A study published May 24 compared the outcomes of Aquablation and holmium laser enucleation of the prostate (“HoLEP”) in a prospective cohort.
Patients with BPH underwent Aquablation or HoLEP according to their preference between June 2020 and April 2022. Prostate volume (“PV”), laboratory results, postvoid (after urinating) residual urine volume, uroflowmetry (rate of urine flow), IPSS, (the International Prostate Sympom Score) ICIQ-SF, (The International Consultation on Incontinence Questionnaire), MSHQ-EjD (Male Sexual Health Questionnaire – ejaculatory dysfunction (EjD) Short Form), EES (extravascular-extracellular space) and IIEF (International Index of Sexual Function) were evaluated preoperatively and at three, six and 12 months postoperatively. Perioperative characteristics and complications were also analysed via the Clavien Dindo („CD“) classification of Complications Developed following Laparoscopic Urological Operations such as HoLEP, Greenlight laser, Aquablation etc.

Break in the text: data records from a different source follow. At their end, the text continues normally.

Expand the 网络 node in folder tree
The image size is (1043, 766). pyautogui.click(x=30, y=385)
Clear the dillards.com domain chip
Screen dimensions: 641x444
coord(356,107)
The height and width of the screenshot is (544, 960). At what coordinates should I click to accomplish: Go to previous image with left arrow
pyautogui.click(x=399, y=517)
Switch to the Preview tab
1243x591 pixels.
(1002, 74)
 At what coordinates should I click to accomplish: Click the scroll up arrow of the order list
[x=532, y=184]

40 patients** were included, 16 of whom underwent aquablation and 24 HoLEP. Mean age was 67 years. Baseline characteristics were balanced across groups, except the HoLEP patients’ larger prostate volume. IPSS score fell from 20.3 at baseline to 6.3 at 12 months without differences between aquablation and HoLEP. HoLEP was associated with shorter operation time (59.5 minutes vs. 87.2 minutes and led to better prostate volume reduction over all timepoints. At three months, Aquablation’s results were better regarding ejaculatory and continence function. However, beyond three months, erectile, ejaculatory, continence function and LUTS reduction did not differ significantly between Aquablation and HoLEP. Significant complications (Grade 3b*) were noted in six patients in Aquablation group while only one in HoLEP group.

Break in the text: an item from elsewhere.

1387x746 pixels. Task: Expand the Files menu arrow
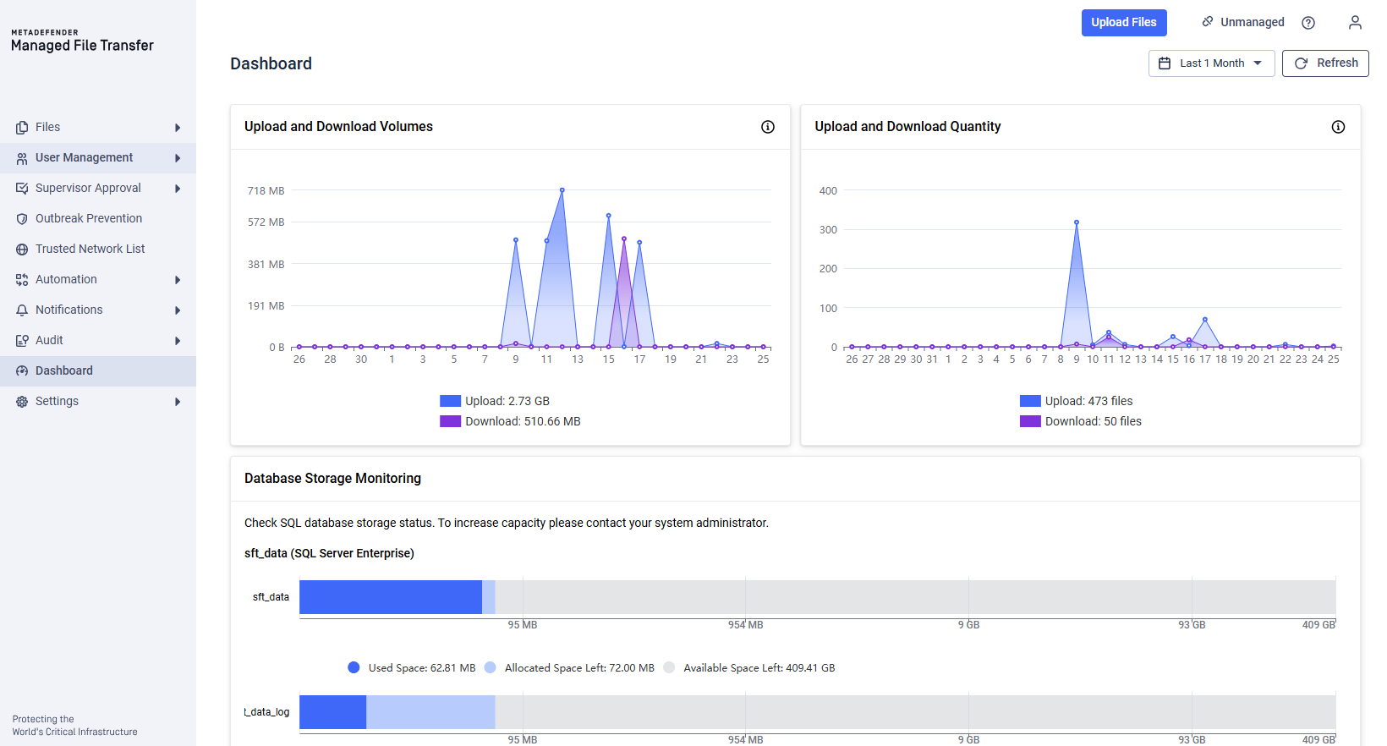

*Grade 3 complications include situations where medical treatment is inadequate and requires surgical or endoscopic intervention. There are 2 subclasses of Grade 3. Grade 3A complications are intervened under local anesthesia and Grade 3B includes conditions intervened under general anesthesia.
**Note this is a small sample size. Results from larger studies which may indicate different results are expected in the future
Conclusions from this study
While Aquablation revealed temporary benefits regarding ejaculation and continence at three months, HoLEP was superior concerning operation time, the safety profile and volumetric results.
However, there was a meta study which included patients up until August 23 which had different results. Is this due to smaller average prostate size in the meta study? Also, it was not a direct comparison.
Meta study conclusions
Aquablation results in lower improvement in voiding parameters than HoLEP. It also has less sexual function decline than HoLEP, although not significant. Aquablation is associated with shorter operative times, longer postoperative catheterization and hospital stays and favorable serious adverse events rate compared to HoLEP. HoLEP has lower surgical RT than aquablation.